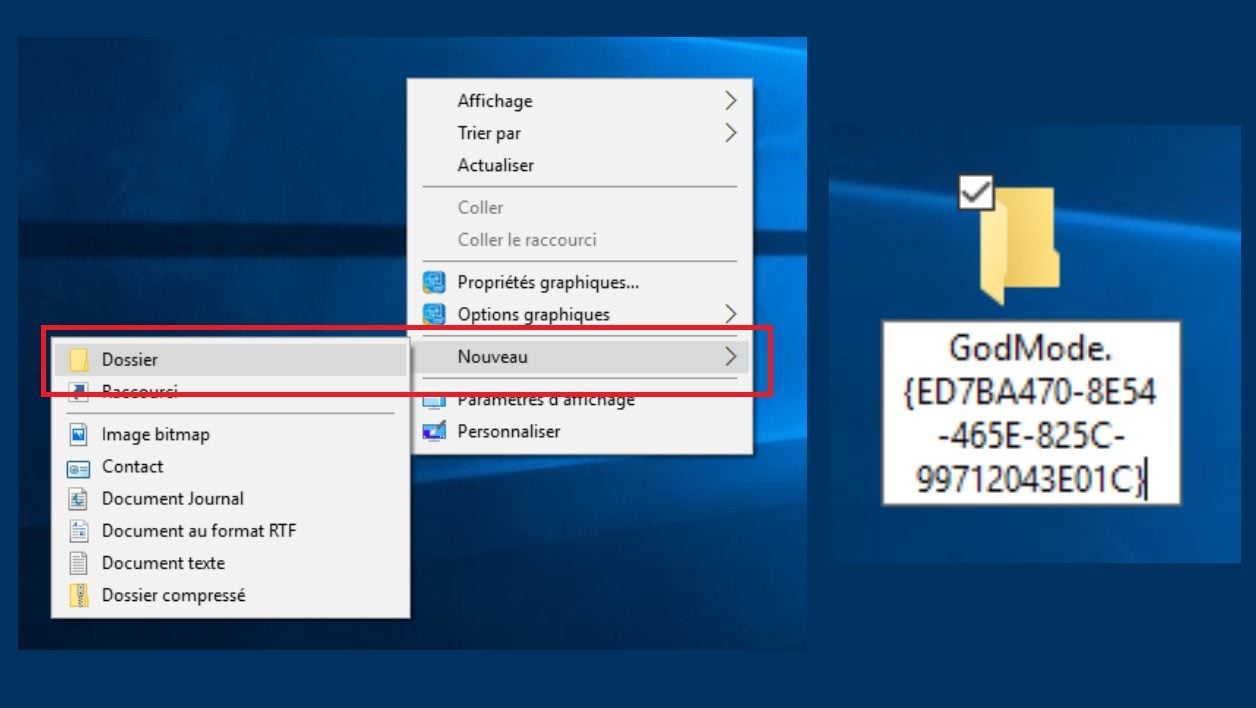The image size is (1256, 708).
Task: Choose Actualiser from the context menu
Action: click(x=495, y=165)
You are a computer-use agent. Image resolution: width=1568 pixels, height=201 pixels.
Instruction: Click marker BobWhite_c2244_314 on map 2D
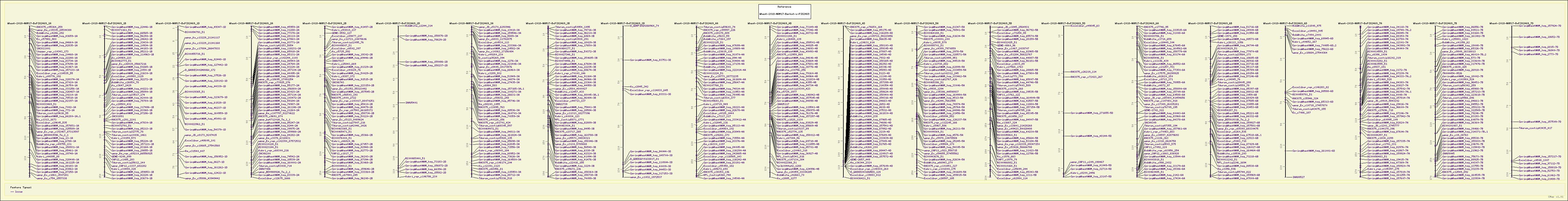coord(418,26)
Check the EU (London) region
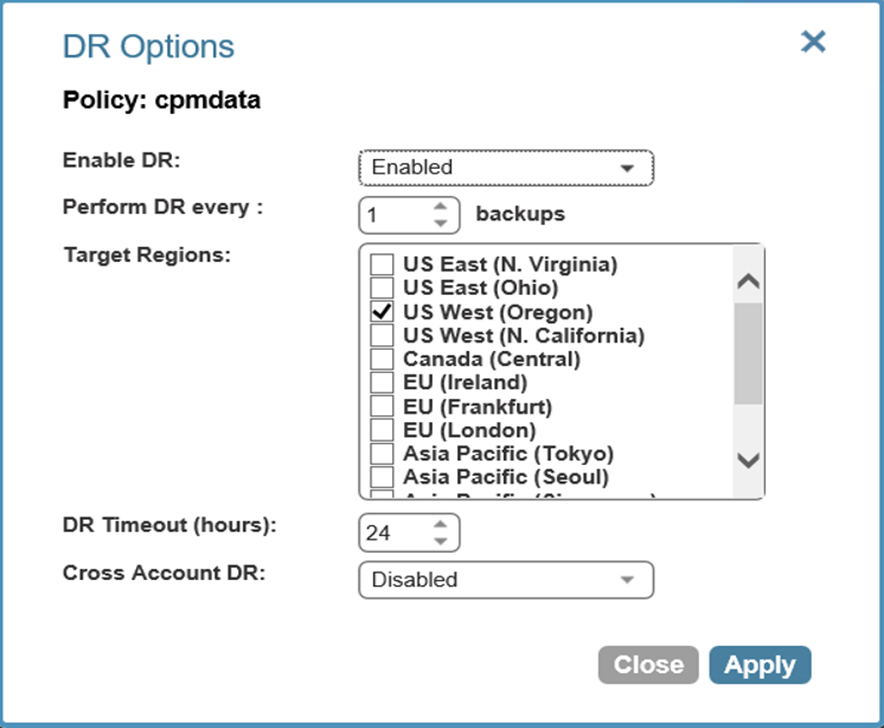This screenshot has width=884, height=728. point(382,429)
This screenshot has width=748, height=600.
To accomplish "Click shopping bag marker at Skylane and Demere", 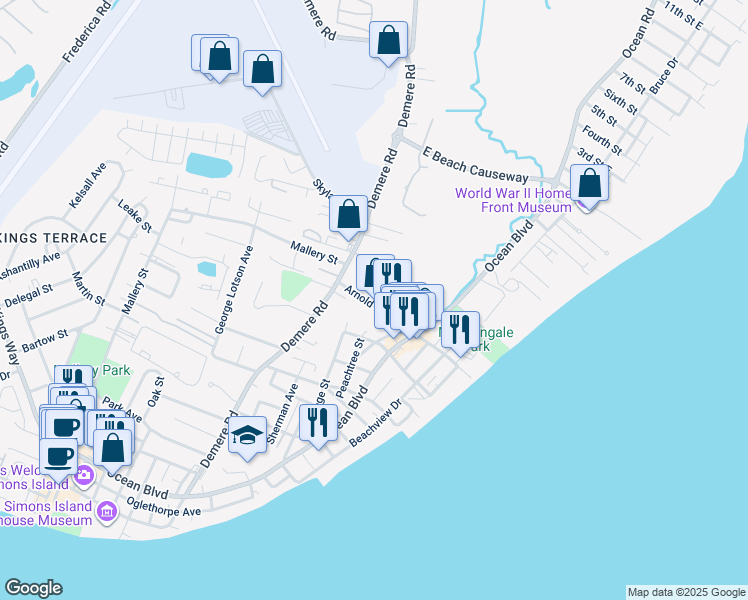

▸ **GIVEN REQUEST**
Write out every line of the records above word for word, leaving out the pictures.

▸ **OUTPUT OF THE EXERCISE**
The image size is (1256, 708).
Task: Choose Actualiser from the context menu
Action: click(x=495, y=165)
You are a computer-use agent. Image resolution: width=1568 pixels, height=201 pixels.
Instruction: Click marker BobWhite_c2244_314 on map 2D
coord(418,26)
Check the EU (London) region
This screenshot has width=884, height=728. point(382,429)
This screenshot has width=748, height=600.
To accomplish "Click shopping bag marker at Skylane and Demere", 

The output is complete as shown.